Excerpts from a dataset:
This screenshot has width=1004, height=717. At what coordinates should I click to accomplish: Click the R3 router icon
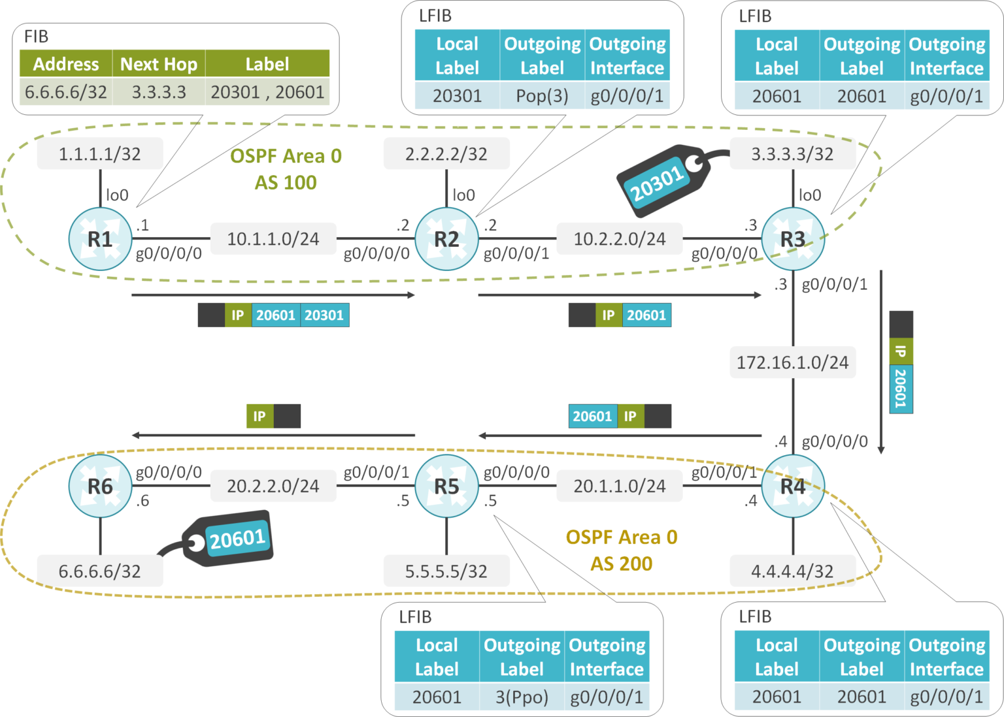[x=793, y=239]
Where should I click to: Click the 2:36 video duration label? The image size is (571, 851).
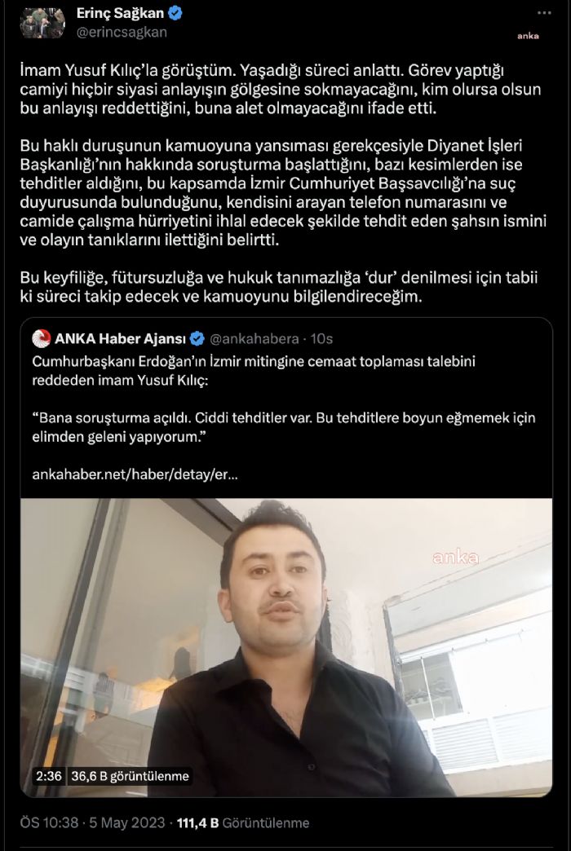click(49, 776)
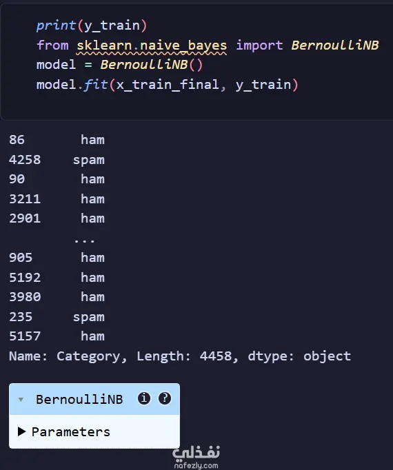393x470 pixels.
Task: Click the output row 235 spam
Action: 57,317
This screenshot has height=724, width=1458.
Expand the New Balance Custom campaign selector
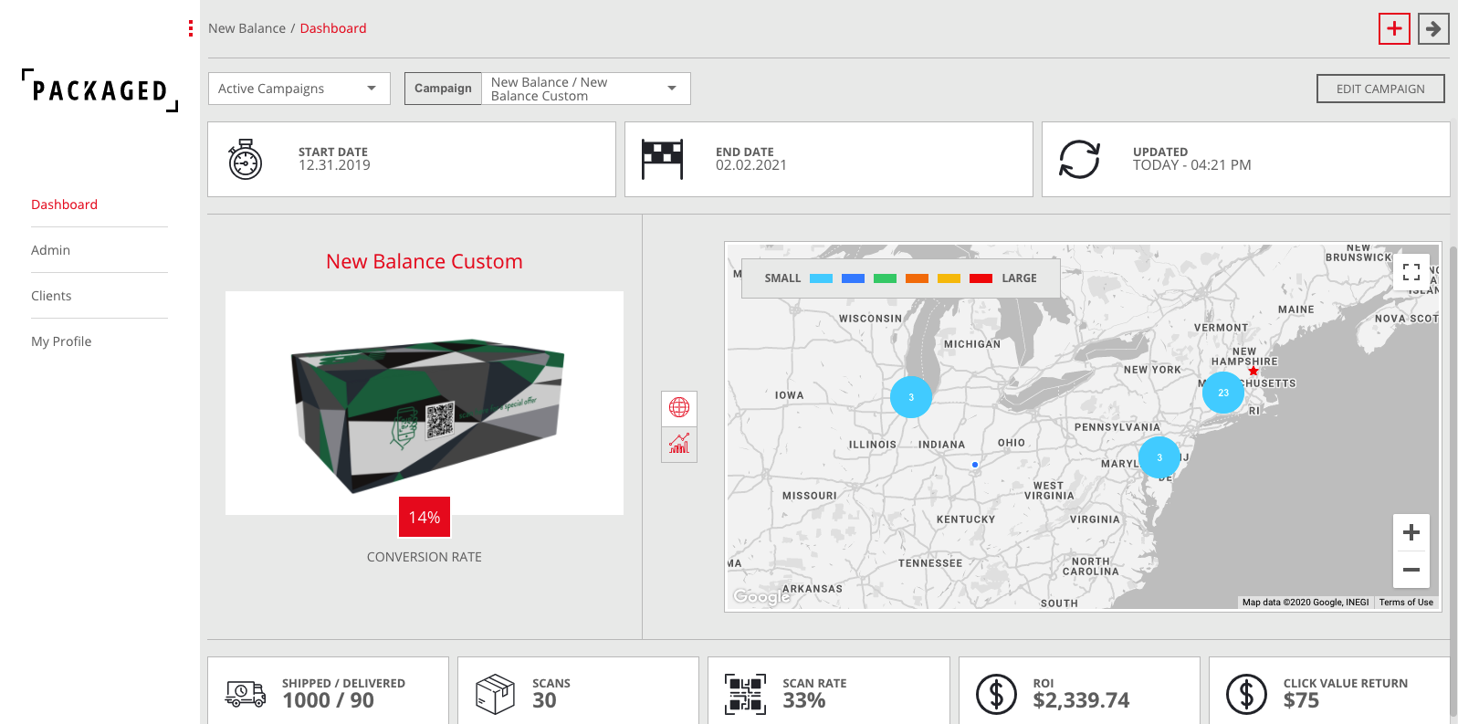[585, 89]
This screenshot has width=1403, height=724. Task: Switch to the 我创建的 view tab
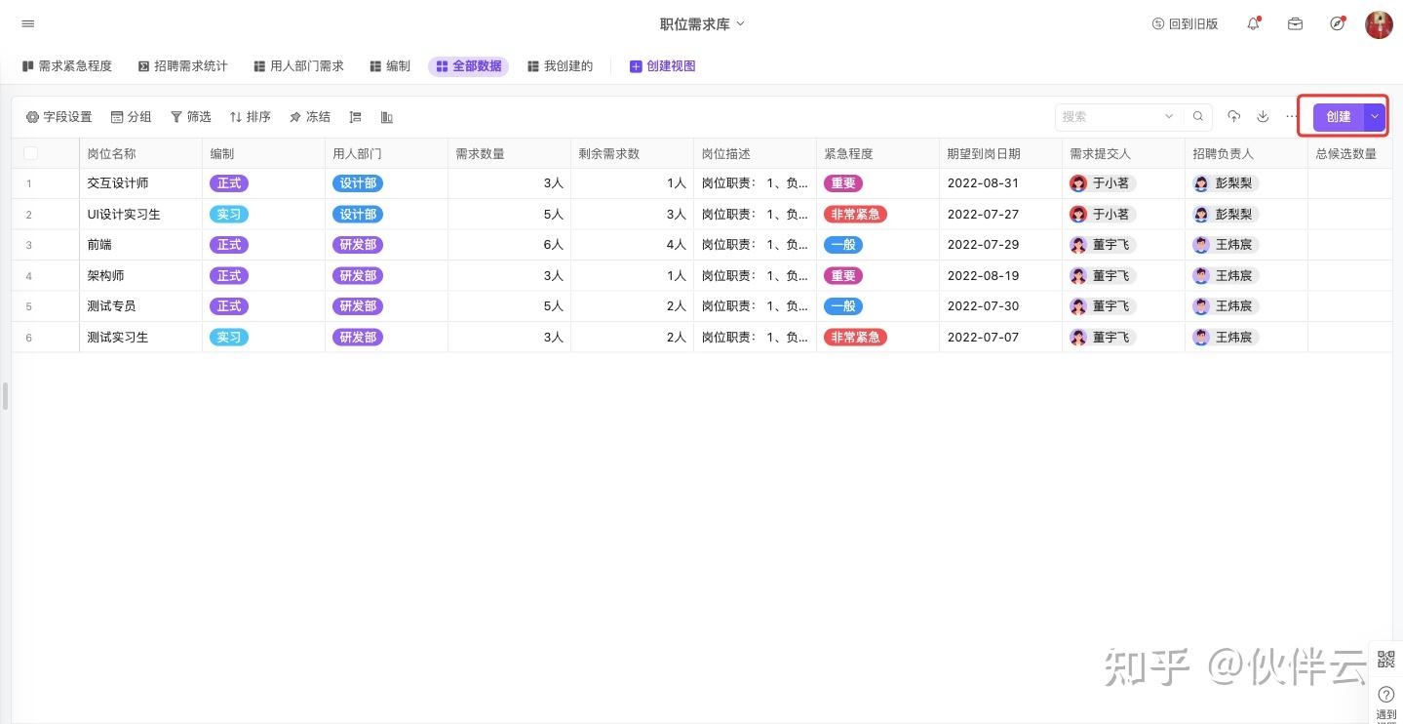[x=561, y=66]
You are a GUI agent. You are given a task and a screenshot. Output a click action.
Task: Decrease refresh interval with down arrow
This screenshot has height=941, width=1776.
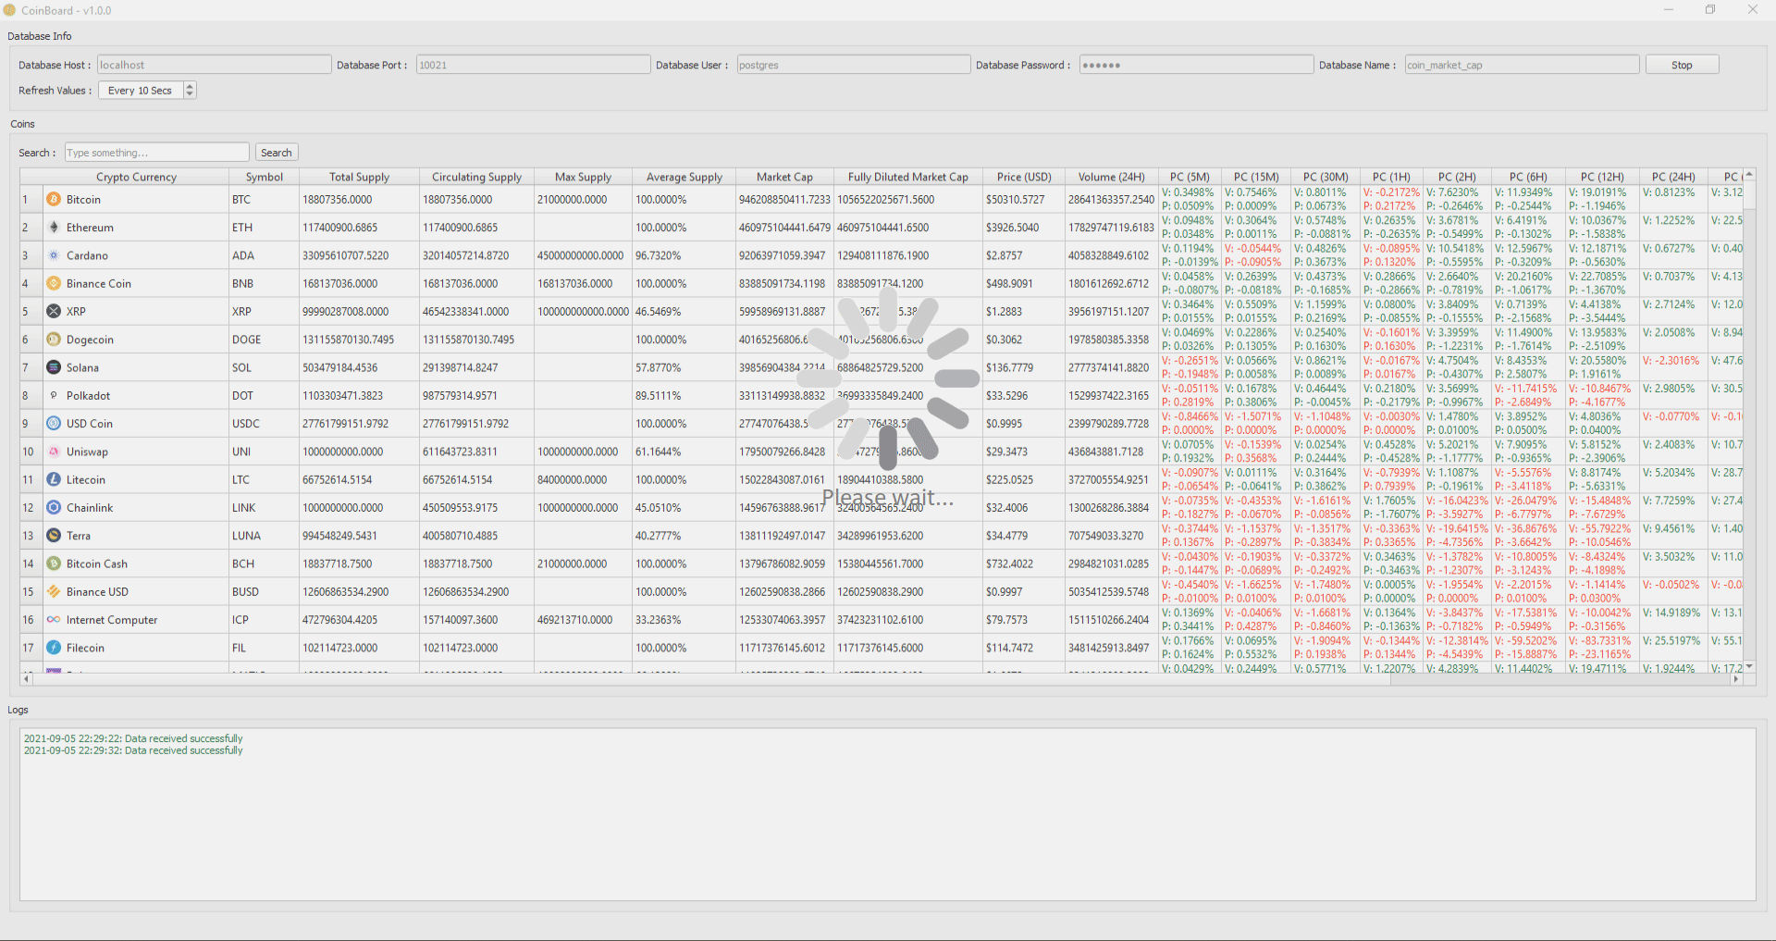click(x=190, y=94)
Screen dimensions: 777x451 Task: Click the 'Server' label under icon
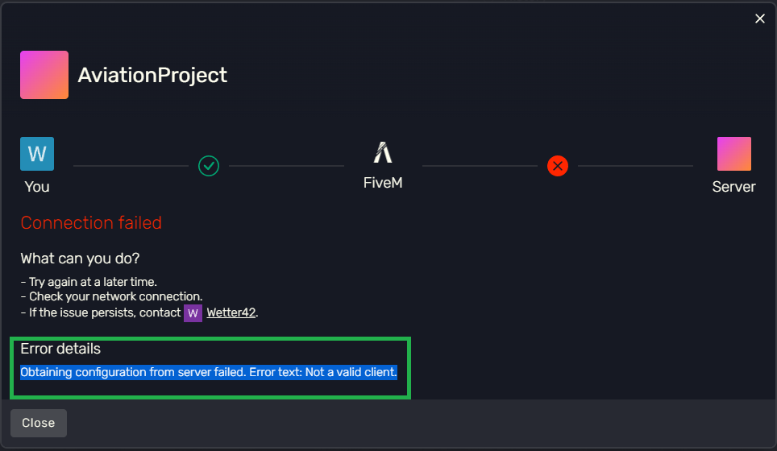click(733, 187)
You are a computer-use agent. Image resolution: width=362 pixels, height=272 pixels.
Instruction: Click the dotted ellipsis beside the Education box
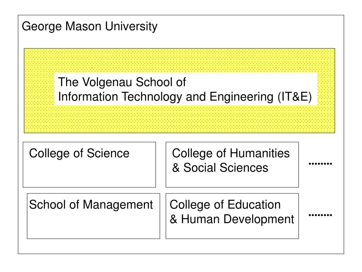[x=320, y=215]
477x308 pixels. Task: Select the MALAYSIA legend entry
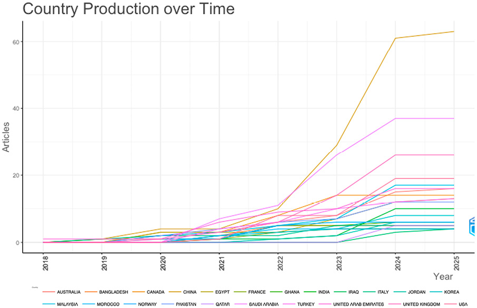[x=69, y=304]
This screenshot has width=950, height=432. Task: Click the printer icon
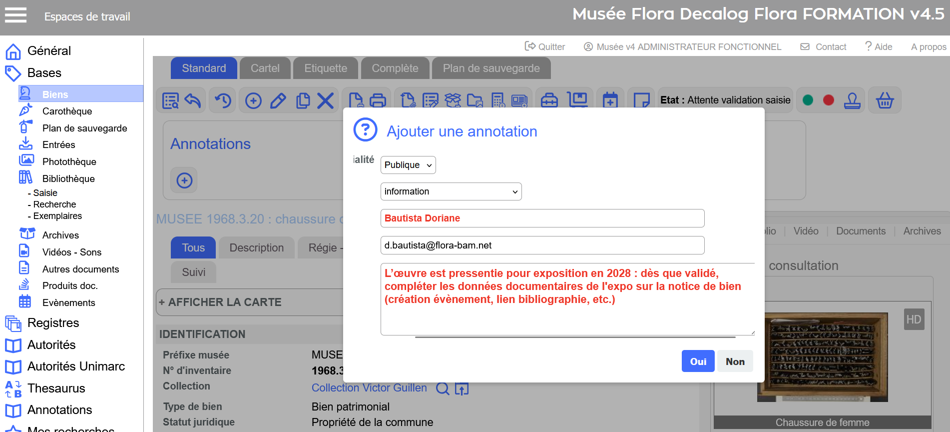[x=378, y=101]
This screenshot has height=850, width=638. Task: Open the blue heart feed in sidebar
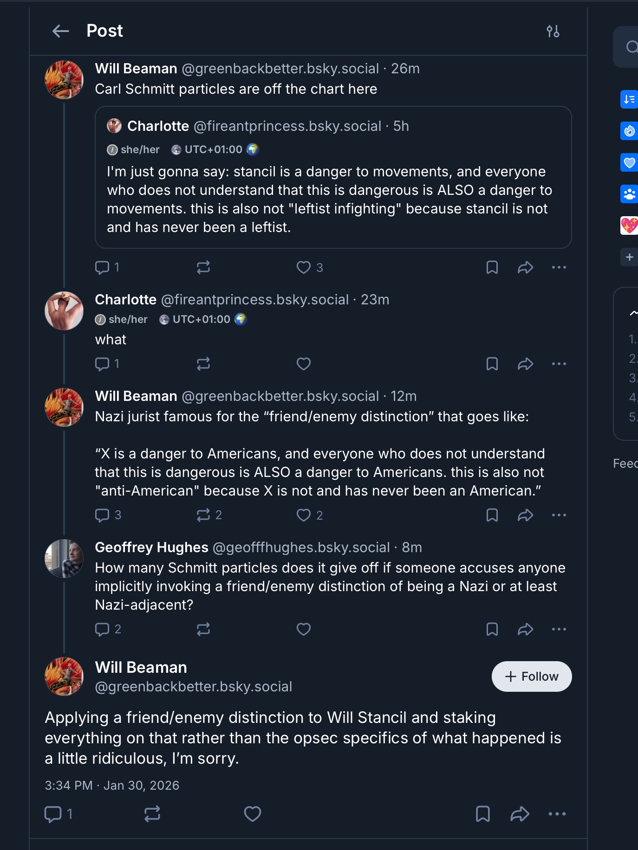629,162
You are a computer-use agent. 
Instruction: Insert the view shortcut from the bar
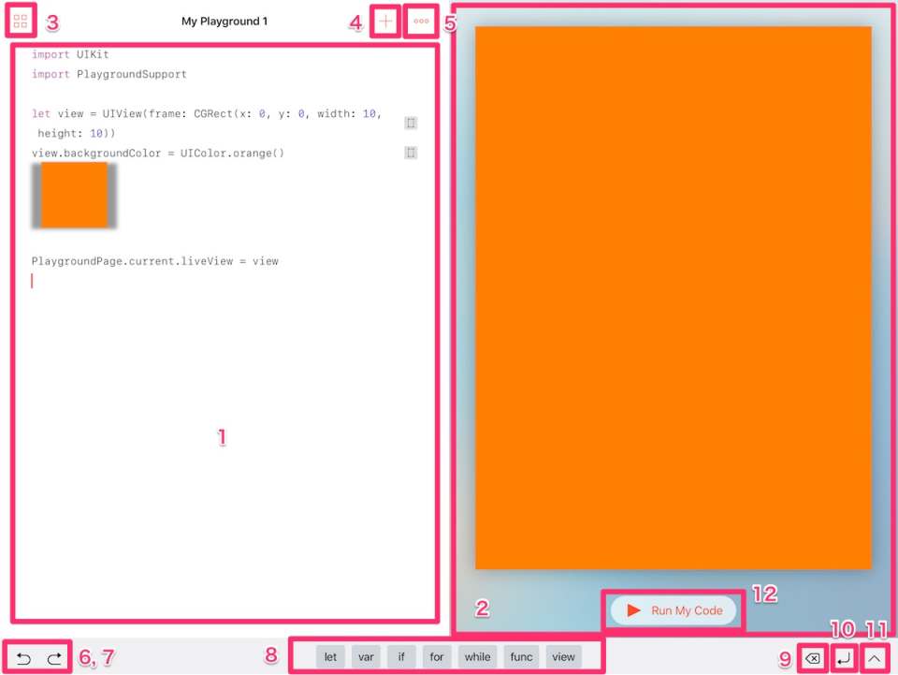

> [What needs to be done] I would like you to retype exactly the lines running from the one containing "Expand the New" to the last line of the entries, both included, leaving all pictures out.

> [Answer space]
Expand the New Balance Custom campaign selector
[585, 89]
This screenshot has width=1403, height=724. Task: Switch to the 我创建的 view tab
[x=561, y=66]
You are a GUI agent. You are given a task and a screenshot. Output a click action.
Task: Decrease refresh interval with down arrow
This screenshot has height=941, width=1776.
click(x=190, y=94)
Screen dimensions: 777x451 Task: Click the 'Server' label under icon
click(733, 187)
You are a computer-use agent. Image resolution: width=362 pixels, height=272 pixels.
Instruction: Click the dotted ellipsis beside the Education box
[x=320, y=215]
477x308 pixels. Task: Select the MALAYSIA legend entry
[x=69, y=304]
This screenshot has width=950, height=432. Task: Click the printer icon
[x=378, y=101]
This screenshot has height=850, width=638. Task: Open the blue heart feed in sidebar
629,162
You are a computer-use agent. 
Instruction: Insert the view shortcut from the bar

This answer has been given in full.